What are the most important reasons to accept this paper?:
It is a paper about a real system.
It synthesizes some well-known good ideas
(e.g. cooperative caching, lbfs-style chunking).
It has a few cute implementation points
(e.g., atomic get/put)
What are the most important reasons to reject this paper?:
Not super novel.
Experiments are not very well done.
Some related work is missing.
Provide detailed comments to the author:
I lean towards reject here. Overall, I think this paper is OK -- not
terrifically innovative (though there are a few neat points, which I
list below), it is lacking in experimentation (also as detailed
below), and missing a few other ingredients (e.g., some related work,
some aspects of the design). However, I really think the paper will
benefit from the reject-improve-resubmit cycle.
All of that said, though, if you need more systems papers, this is certainly
not an embarrassing selection -- it is just a bit underdone.
- The evaluation needs MORE WORK. A better set of comparisons -- e.g., to
local disk too, as that is the performance level you get if you manage to
distribute all of your stuff to the local disks. There is also a cost
involved with content-based approaches (someone has to look at all the
data), which should be brought out. The benchmarks aren't very complete --
some file reads and some emacs stuff, barely showing anything interesting
about the system. Using the emacs distro to compute potential bandwidth
savings is more of a study of the emacs distro than something interesting
about Shark. And the hand-waving about PlanetLab performance problems is a
bit off-putting -- if one of your main points is that your system has to be
fast (in the absolute sense) to really be usable, it needs to be fast,
period! I could go on -- there is plenty to do here.

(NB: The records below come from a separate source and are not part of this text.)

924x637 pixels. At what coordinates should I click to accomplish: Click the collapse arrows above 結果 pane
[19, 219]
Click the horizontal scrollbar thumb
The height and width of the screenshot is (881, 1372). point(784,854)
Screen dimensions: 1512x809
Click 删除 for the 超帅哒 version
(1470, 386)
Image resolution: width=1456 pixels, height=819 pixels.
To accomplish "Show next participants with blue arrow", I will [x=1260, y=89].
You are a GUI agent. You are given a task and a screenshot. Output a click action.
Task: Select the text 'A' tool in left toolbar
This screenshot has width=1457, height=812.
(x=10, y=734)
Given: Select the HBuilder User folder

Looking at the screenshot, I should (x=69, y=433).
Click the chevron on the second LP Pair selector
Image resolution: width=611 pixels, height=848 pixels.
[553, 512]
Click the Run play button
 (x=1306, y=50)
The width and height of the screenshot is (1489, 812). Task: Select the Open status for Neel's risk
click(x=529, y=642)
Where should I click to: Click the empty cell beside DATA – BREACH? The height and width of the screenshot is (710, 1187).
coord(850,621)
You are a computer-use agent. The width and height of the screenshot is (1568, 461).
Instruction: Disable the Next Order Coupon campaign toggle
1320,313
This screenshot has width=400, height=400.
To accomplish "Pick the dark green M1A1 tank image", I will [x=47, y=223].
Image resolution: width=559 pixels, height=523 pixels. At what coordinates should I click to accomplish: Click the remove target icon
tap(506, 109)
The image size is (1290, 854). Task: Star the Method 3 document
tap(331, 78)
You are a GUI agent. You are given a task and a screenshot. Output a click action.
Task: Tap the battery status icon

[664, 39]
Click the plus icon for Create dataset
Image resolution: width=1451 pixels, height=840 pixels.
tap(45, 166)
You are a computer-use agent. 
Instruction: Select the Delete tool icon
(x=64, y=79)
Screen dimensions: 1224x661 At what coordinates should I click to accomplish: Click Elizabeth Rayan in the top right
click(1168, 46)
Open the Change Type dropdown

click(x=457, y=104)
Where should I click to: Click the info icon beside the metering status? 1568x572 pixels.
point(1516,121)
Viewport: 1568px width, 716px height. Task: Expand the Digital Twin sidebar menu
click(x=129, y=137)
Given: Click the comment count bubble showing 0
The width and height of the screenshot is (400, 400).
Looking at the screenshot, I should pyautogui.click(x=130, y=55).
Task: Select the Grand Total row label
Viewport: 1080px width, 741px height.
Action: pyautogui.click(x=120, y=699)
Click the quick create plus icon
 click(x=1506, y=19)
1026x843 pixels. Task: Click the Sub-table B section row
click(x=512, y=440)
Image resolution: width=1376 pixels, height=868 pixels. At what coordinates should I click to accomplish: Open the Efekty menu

- Related work is missing. For example, it seemed odd to me that you didn't
discuss Pangaea (from the same OSDI as Ivy). Also, there were some papers at
the last NSDI that had at least some relevance: Total Recall from UCSD, and
the BAD FS work from Wisconsin.
- When I read about your lease scheme (server has a committment to notify
clients of mods during that time, the 5 minute default duration), I
immediately wondered what kind of effect this had on scalability. It seems
like that might be a lot of work for the server, handing out those
notifications to potentially thousands of clients, esp. so frequently. I
hoped this would be addressed in the evaluation, but it wasn't!
- Take care in using MB/s or Mb/s properly (MB -> MegaByte, Mb -> MegaBit).
You are a little sloppy with this here and there and it is a problem.
- I really liked the cross-file system sharing support provided by Shark --
this is a neat outcome of the design (because tokens which are used to fetch
file chunks are derived from the contents).
- The way in which the Shark clients start acting as proxies immediately is
nice (though I'm not sure that calling it "cut-through" routing is
particularly useful).
- The atomic put/get is neat and is a small but valuable contribution.
- There are various sentence problems (e.g., page 10, first full para), some
of which make the paper feel a little rushed.